My research focuses on the late-Quaternary migration history of spruce, a taxon that dominates the modern boreal forests. Two alternative hypotheses have been proposed to explain the postglacial expansion of spruce in Alaska following the end of the last glaciation. The first suggests spruce expansion to be part of the rapid postglacial migration from refuge populations in southeastern North America. The second hypothesis involves the existence of refugia in unglaciated areas of Beringia and possibly Canada during the last glacial maxima, which expanded in size and geographic extent during the Holocene.
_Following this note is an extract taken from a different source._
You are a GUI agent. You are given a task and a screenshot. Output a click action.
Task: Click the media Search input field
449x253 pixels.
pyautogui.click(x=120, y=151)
Inherent limitations of conventional techniques (pollen and macrofossil analysis) have made it impossible to resolve this controversy. I am using a new approach to test these hypotheses through molecular analysis of modern and fossil plant tissues. We are currently analyzing spruce needles using a suite of non-coding genetic markers from the chloroplast, mitochondrial, and nuclear genomes. Preliminary results based on RAPDs (random amplified polymorphic DNAs) of modern black spruce tissue from Alaska and western Canada show genetic differentiation when compared to the midwestern United States.

These results are suggestive of Beringian refugia but inconclusive due to the potential influence of natural selection on RAPD markers. We are currently sequencing variable regions of chloroplast and nuclear DNA, which are removed from the direct affects of intense natural selection. Initial data show clear interspecific differences (black vs. white spruce at several loci as well as potentially informative intraspecific variation.

Understanding the Quaternary history of spruce is important in the context of biotic response to climatic change. The existence of spruce refugia in Beringia would imply that some spruce genotypes are resilient to extreme climatic variations. Alternatively, if spruce populations spread in one continuous northwestward wave, the remarkably fast migration rates documented by pollen records would suggest that spruce is capable of responding rapidly to climatic change. By combining molecular biology and paleoecology, this project has the potential to resolve these controversial issues and offer unique insights into ecosystem response to climatic forcing.